Background technology
The pottery metal/composite material needing to be applied to mould and the cutting tool substrate material of high rigidity usually, comprise lathe tool, milling cutter, reamer, planing tool, saw blade, drill bit, drift, shearing die, shaping mould, take out molding, extrusion die, watch part etc., wherein with the most extensive use of tungsten carbide super-hard compound material.Yet tungsten carbide die, cutter all face the problems such as hardness deficiency, temperature tolerance deficiency and abrasion performance deficiency in the use at present.
In present technology, mainly be the character for pottery metal/composite material itself, or its surperficial performance is improved.With regard to substrate material itself, for example, in TaiWan, China patent I347978 number, disclose a kind of use multicomponent alloy (multi-element alloy) replace cobalt metal commonly used as the tungsten carbide super-hard compound material in conjunction with metal, resulting tungsten carbide/multicomponent alloy super-hard compound material is the substrate material of tool high tenacity.
With regard to surface treatment, then be by coating technique coating ganoine thin film on substrate surface.Described ganoine thin film is broadly divided into simple layer ganoine thin film and multilayer hard film.Simple layer ganoine thin film kind is a lot, and for example the nitride of widely used Ti, Cr, Zr, Al or W and carbide or minority can reach cube boronation nitrogen film (Cubic Boron Nitride, cBN) and the quasi cobalt carbon diaphragm of superhard film degree.In addition, because most of transition metal nitrides have suitable mutual solubility, so the allotment of ratio gets nitride such as (TiAl) N, (TiZr) N, (TiCr) N, (TiAlV) N etc. between selection that can also be by metallic element and element.The simple layer ganoine thin film of prior art uses ternary alloy three-partalloy more at present.

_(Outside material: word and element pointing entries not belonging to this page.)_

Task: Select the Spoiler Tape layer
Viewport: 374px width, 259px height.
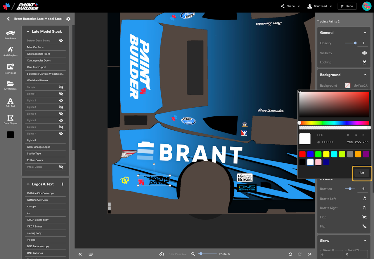Action: (34, 153)
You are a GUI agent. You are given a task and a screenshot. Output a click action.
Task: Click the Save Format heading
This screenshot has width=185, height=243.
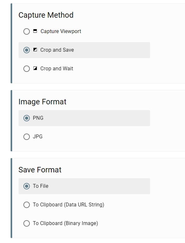tap(40, 170)
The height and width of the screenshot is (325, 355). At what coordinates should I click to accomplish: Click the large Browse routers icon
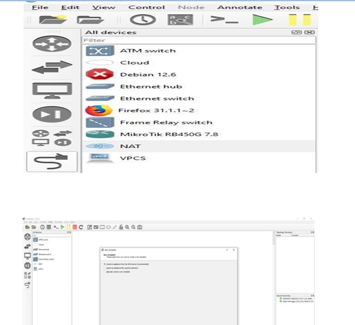[x=52, y=43]
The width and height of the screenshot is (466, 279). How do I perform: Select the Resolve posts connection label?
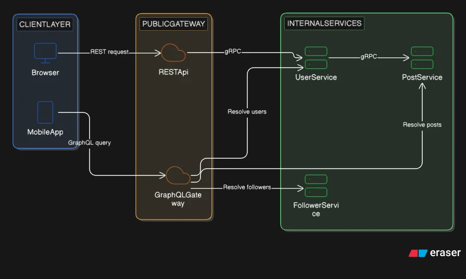click(x=422, y=125)
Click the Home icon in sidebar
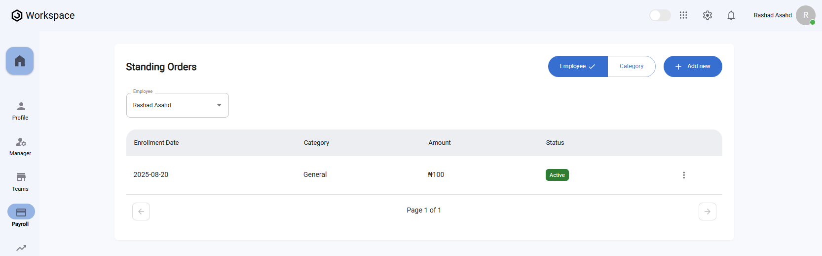This screenshot has height=256, width=822. click(20, 61)
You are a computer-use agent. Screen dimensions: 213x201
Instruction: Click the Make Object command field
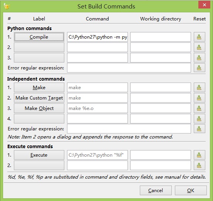pos(97,108)
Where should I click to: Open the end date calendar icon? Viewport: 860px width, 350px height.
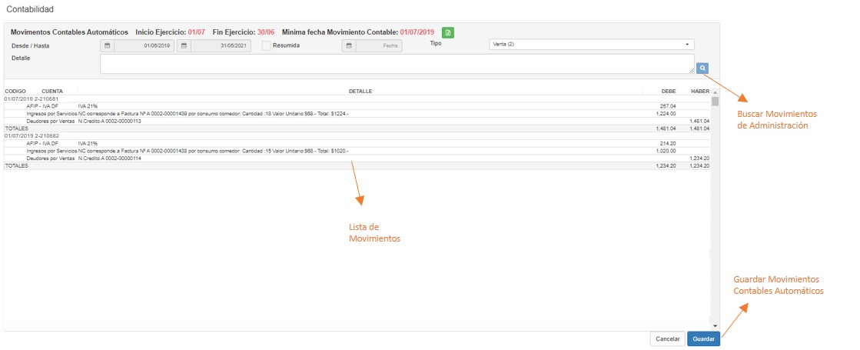(x=184, y=46)
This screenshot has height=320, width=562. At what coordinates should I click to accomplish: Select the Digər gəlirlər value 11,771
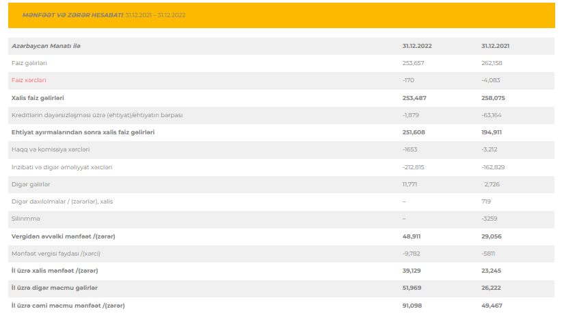tap(411, 184)
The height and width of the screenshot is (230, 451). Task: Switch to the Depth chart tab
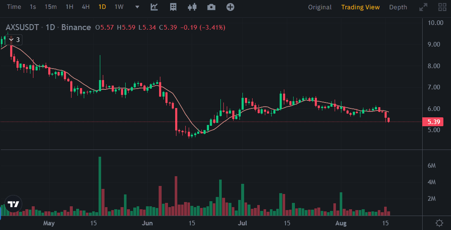(398, 7)
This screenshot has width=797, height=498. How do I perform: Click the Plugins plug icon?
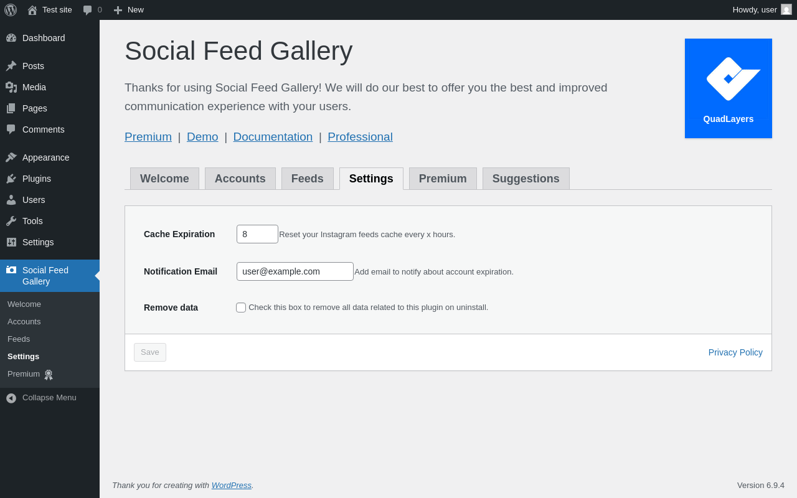point(11,179)
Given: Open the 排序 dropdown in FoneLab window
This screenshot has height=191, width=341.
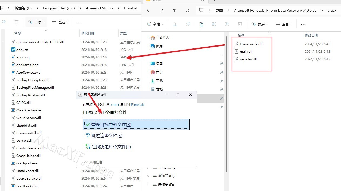Looking at the screenshot, I should [36, 22].
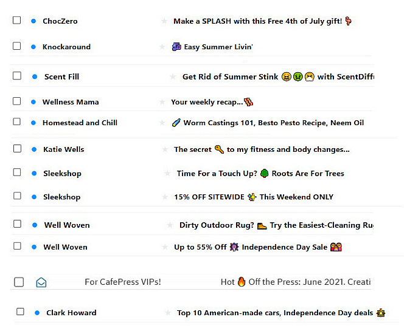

Yet for example cube boronation nitrogen film itself is non-heat endurance so that material when high temperature easily with the counterdiffusion of base material generation phase, cause hardness to decline to a great extent, and limit its range of application.Multilayer hard film is then mostly to be to be combined by above-mentioned single thin film.
Summary of the invention
The present invention proposes a kind of compound tool, comprises base material and is coated in multicomponent alloy nitride film on the substrate surface, and the alloying component of wherein said multicomponent alloy nitride film comprises five to seven kinds of metallic elements.The aforementioned metal element comprises aluminium element, chromium element and ferro element at least, and wherein to account for the percentage by weight of above-mentioned alloying component be about 1.57wt%~11.18wt% to aluminium element.
In one embodiment of this invention, above-mentioned base material for example is the pottery gold copper-base alloy.
In one embodiment of this invention, above-mentioned pottery gold copper-base alloy for example is tungsten carbide/multicomponent alloy composite.
In one embodiment of this invention, above-mentioned pottery gold copper-base alloy for example is the composite of tungsten carbide, titanium carbide, carborundum, boron nitride or aluminium oxide.
In one embodiment of this invention, each above-mentioned metallic element accounts for the weight percent of alloying component according to appointment less than 50%.
In one embodiment of this invention, above-mentioned chromium element weight percent about 10.22wt%~33.67wt% in this way of accounting for alloying component; The weight percent that ferro element accounts for described alloying component is about 11.00wt%~35.27wt% in this way.
In one embodiment of this invention, above-mentioned metallic element comprises that more Was Used is to be selected from the group that cobalt (Co), nickel (Ni), manganese (Mn), silicon (Si), titanium (Ti) and vanadium (V) form at least.
In one embodiment of this invention, above-mentioned cobalt element account for alloying component weight percent in this way approximately greater than 0 to 39.39wt%.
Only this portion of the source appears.